━━ GIVEN RECORDS

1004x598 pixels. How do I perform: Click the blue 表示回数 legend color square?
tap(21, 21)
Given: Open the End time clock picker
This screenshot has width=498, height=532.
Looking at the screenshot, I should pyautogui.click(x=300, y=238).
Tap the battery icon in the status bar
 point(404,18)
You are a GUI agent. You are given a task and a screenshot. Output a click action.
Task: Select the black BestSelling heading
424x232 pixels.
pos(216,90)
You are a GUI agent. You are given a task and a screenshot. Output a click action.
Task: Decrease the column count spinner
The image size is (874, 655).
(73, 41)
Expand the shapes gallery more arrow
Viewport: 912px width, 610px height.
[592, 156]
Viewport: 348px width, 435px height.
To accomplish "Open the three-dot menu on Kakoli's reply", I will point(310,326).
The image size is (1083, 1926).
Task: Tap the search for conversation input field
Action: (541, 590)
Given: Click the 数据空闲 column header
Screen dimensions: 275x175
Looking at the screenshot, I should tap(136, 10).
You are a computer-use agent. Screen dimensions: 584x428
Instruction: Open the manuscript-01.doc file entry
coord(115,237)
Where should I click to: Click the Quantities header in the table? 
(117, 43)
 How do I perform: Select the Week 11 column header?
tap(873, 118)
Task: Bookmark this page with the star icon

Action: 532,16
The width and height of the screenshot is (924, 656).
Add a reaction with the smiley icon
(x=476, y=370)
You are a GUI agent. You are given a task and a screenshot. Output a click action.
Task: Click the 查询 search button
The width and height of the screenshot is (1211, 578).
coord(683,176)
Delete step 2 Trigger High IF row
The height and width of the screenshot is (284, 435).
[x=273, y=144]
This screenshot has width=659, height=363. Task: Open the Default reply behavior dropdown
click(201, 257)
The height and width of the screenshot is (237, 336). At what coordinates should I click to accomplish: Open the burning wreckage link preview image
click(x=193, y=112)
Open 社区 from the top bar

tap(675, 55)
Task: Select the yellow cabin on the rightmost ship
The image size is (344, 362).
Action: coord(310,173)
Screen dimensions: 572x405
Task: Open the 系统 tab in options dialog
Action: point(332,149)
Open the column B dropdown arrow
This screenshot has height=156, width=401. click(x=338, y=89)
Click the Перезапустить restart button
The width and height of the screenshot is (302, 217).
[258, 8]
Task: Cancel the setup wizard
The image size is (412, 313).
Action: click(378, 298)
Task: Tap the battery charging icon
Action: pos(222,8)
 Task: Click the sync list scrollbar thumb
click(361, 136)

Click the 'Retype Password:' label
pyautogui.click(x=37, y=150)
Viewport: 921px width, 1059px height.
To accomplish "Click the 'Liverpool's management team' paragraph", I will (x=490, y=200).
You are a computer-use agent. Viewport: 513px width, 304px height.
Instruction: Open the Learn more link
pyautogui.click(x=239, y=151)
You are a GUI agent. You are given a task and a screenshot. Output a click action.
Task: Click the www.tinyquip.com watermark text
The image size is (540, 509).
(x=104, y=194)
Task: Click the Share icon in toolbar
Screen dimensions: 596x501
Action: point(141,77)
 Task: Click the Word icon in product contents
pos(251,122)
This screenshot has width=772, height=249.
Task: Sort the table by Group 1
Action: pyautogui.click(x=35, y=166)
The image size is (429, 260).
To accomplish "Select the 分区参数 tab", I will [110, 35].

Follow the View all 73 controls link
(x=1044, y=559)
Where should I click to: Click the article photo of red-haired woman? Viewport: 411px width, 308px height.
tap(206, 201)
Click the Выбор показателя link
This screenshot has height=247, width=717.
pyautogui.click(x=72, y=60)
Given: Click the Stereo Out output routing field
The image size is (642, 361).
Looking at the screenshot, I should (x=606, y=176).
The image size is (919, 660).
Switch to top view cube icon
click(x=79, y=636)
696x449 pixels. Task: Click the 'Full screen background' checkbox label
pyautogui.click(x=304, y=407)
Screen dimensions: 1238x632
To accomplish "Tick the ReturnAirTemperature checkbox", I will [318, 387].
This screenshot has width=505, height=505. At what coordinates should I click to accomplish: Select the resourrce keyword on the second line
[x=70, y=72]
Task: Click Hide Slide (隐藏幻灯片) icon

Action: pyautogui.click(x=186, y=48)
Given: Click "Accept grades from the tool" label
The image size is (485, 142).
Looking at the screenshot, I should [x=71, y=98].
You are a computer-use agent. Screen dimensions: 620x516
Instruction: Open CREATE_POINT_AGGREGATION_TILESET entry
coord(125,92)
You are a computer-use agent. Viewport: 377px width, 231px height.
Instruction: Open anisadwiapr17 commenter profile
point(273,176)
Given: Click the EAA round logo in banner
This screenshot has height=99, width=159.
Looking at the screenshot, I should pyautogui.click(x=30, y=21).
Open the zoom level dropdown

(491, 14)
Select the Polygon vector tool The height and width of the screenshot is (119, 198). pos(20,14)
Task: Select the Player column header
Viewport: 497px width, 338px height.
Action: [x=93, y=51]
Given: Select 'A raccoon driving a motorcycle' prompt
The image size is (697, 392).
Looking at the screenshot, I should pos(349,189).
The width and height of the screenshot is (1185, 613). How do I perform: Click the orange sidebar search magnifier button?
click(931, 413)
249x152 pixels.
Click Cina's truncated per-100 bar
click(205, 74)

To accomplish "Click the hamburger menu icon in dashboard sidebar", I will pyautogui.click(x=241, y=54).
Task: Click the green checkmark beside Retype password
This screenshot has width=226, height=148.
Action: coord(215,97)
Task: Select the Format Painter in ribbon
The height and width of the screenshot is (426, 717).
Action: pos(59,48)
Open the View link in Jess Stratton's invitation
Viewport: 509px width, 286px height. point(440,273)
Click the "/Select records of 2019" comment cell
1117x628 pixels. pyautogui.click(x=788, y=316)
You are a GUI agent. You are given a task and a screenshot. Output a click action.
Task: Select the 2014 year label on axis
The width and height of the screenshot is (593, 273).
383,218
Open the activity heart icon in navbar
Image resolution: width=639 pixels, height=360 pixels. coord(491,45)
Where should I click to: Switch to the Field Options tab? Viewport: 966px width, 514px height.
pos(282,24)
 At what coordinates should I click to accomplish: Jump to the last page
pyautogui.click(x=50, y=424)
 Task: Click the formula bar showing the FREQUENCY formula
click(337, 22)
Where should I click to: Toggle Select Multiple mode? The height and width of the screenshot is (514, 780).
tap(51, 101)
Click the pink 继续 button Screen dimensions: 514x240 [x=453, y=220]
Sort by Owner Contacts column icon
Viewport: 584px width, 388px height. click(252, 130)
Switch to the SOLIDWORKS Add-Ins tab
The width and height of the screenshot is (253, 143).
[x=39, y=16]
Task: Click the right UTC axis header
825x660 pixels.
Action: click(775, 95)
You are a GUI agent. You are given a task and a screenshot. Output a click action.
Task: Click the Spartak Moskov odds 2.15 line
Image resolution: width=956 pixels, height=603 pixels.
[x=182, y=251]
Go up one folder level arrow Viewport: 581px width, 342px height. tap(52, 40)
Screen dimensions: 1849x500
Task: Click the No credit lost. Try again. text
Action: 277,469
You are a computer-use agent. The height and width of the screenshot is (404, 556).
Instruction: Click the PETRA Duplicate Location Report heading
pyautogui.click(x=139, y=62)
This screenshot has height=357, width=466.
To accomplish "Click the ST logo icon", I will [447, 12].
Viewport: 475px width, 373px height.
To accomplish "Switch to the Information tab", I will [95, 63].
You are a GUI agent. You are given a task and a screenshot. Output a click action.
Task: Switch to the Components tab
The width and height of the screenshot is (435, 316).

━━━━

EXERCISE GOAL –
Look through the entries and work out how many lines have the word "computer" in them; reply with that number only.

SOLUTION FOR THIS TASK –
5